Thursday, December 24, 2009

An Introduction and a Letter to Santa


Hi folks, I’m DH De La O, and I’m the newest contributor to the Baseball San Jose blog. I’m excited for the opportunity to help bring the Athletics to Silicon Valley.

As a lifelong resident of the valley, I’ve witnessed its amazing transformation over the years. Yes, the population has skyrocketed, a true city center has sprouted, and high tech has taken hold, but one of the most significant changes I’ve seen has been in the city’s attitude. Sure, there are still some who stubbornly cling to a Mayberry-like vision for the city, but now more than ever people here are finally ready for San Jose to take its place amongst the nation’s great cities. San Joseans are finally ready to step out of the shadows and into the national spotlight. Are the A’s the key to that? Well, no. That’s obviously a tall order for any team. But the A’s coming to San Jose would be yet another significant indication that this city will be a major 21st century player. There are other important initiatives for the city to follow through on, of course. But this is surely a worthy endeavor; one that will pays dividends for the city in many ways. So, I look forward to doing my part. And thanks to Jacquie for the opportunity to help.

And now, if I may, I’d like to end my first post by sharing my letter, on behalf of all of San Jose, to jolly old St. Nick:

Dear Santa Claus,

Hello, how are you? We hope the season is treating you well.

We, the citizens of fair San Jose, just wanted to let you know how very good we’ve been this year. As you know, we believe in helping those in need in our community. And as it turns out, the Oakland Athletics need a new home. We think we can give them a great home, full of love and support. To help them out, we’ve acquired land south of Diridon Station, produced a solid EIR (which we continue to refine), and are building a broad coalition of business, political, and neighborhood interests. We’ve been as busy as elves, trying to help the A’s come to San Jose.

But not everyone has been so nice this year, Santa. Some people who say they are standing up for San Jose are really just standing in the way. But that’s okay; we’ll keep busy on our plan.

So, dear Santa, all we ask for this year is a MLB team of our own. We promise to take good care of them.

Thanks so much. Keep up the good work!

Love,
San Jose, California

Sunday, December 20, 2009

Great piece by Purdy in SJ Merc: "Fraidy Giants"

Mark Purdy has a great piece in the SJ Merc today, and he appropriately renames the SF Giants "Fraidy Giants."  Here is a short excerpt:
Last spring, after the A's plans for a ballpark project in Fremont fell apart, baseball commissioner Bud Selig appointed a panel of "blue ribbon" experts to examine the team's future in the Bay Area.
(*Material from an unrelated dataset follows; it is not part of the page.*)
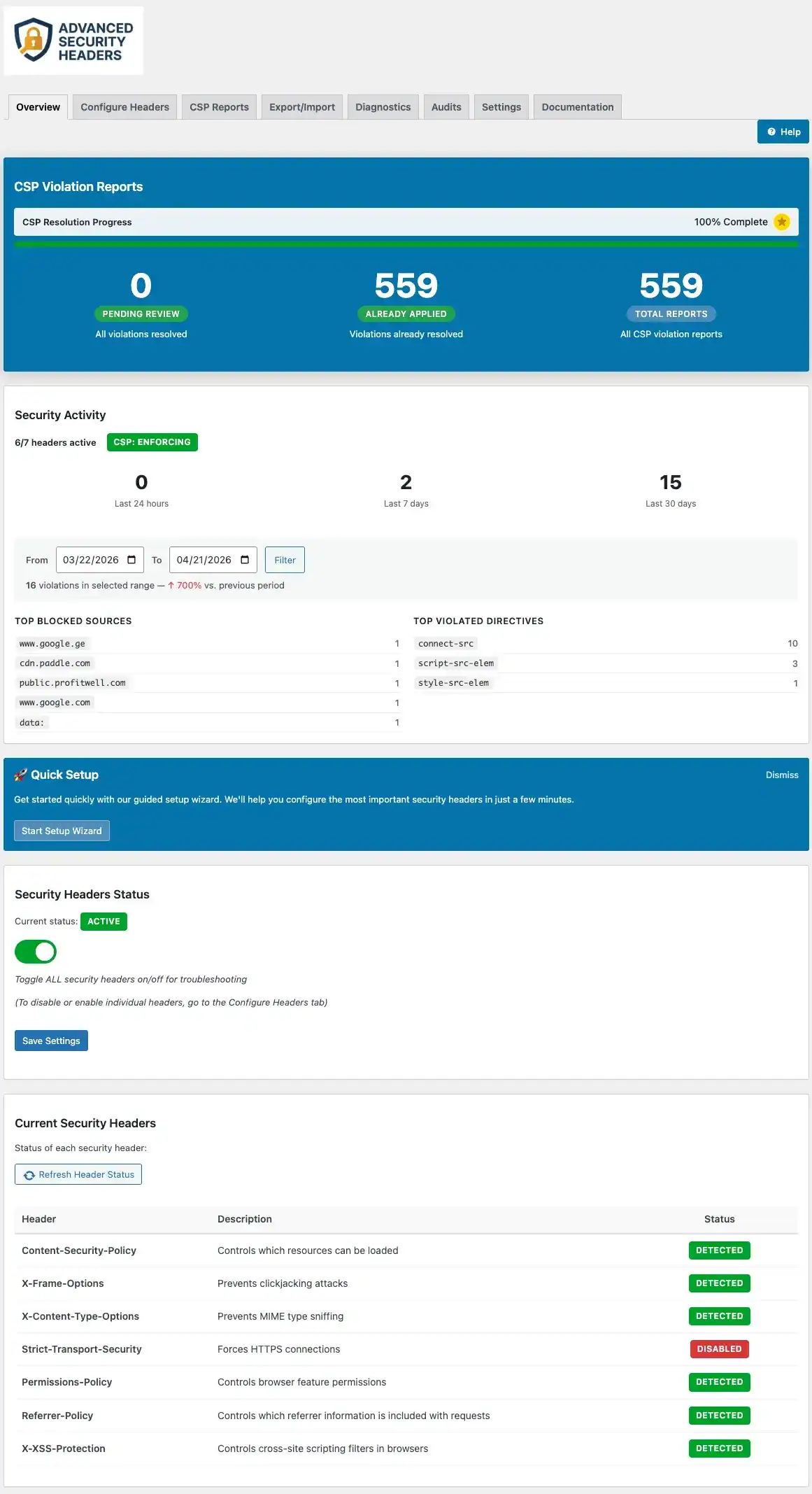Open the To date calendar picker icon
Viewport: 812px width, 1494px height.
click(x=245, y=560)
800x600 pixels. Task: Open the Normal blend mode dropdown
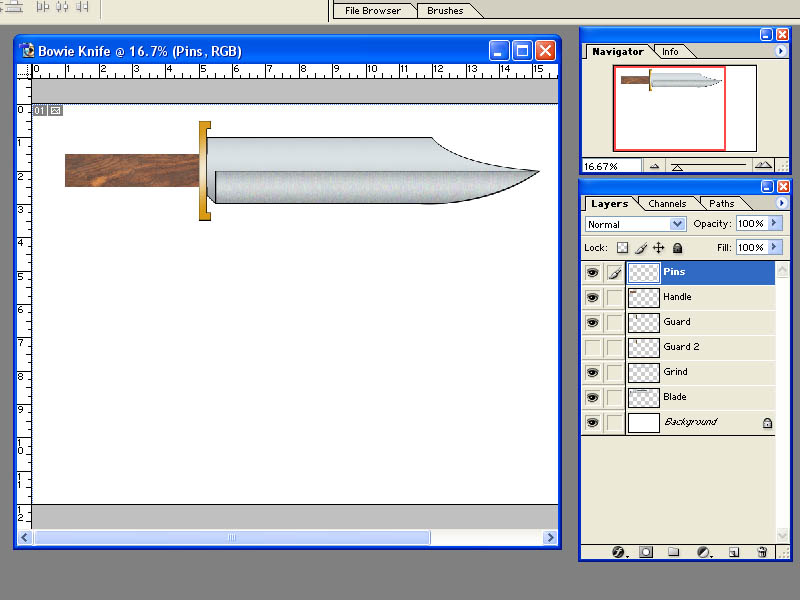pos(635,224)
The panel has done diligent work in Oakland, Fremont and San Jose. It has twice met with San Jose city staff and Mayor Chuck Reed. The panel's report is expected to be filed early next year.

The Giants don't want to wait. They obviously are frightened that the panel will conclude that MLB will make the smart choice to permit negotiations between Wolff and San Jose. So instead of relying on MLB's authority, the Giants' honchos are attempting a panicky end-around. If this were second grade, I would use the term "fraidy-cats" to describe them. But since I probably write more at the fifth-grade level, I will refer to them as the Fraidy-Giants.

 And Purdy also notes that San Jose is not fooled by the "Stand for San Jose Money to SF Giants" group:
No savvy local fan would join a "coalition" that is being bankrolled out of San Francisco as a hidden-ball trick to benefit interests that lie nowhere near the South Bay.

If the Fraidy-Giants want to regain some respect, they need to make their own case and stop hiding behind Weyermann and Herrera. Because take it from at least one South Bay rube: That strategy won't hunt. And it is our territorial right to say so.

Way to go Purdy, while the SF Giants are striking out you clearly hit a home run. 

And it seems that this must be a very slow time for Bay Area City Attorneys.  On Friday we learned that the SF City Attorney is threatening to sue MLB, and now we see that Oakland's City Attorney John Russo has time to waste as well:
"I do know that over the years, the Giants relied upon that territory in creating their ballpark, Russo said. "I also know that here in Oakland we relied on certain representations by the A's in signing a very flexible and advantageous lease with them. And I'm looking into whether or not their clear, and very clear attempt to move to San Jose - and San Jose's attempts to lure the A's - whether or not those are interfering with our rights under the lease."
So now we have both SF and Oakland throwing spitters at MLB and San Jose.  Note to SF and Oakland: San Jose is not only going to get on base, we are going to end up with a grand slam.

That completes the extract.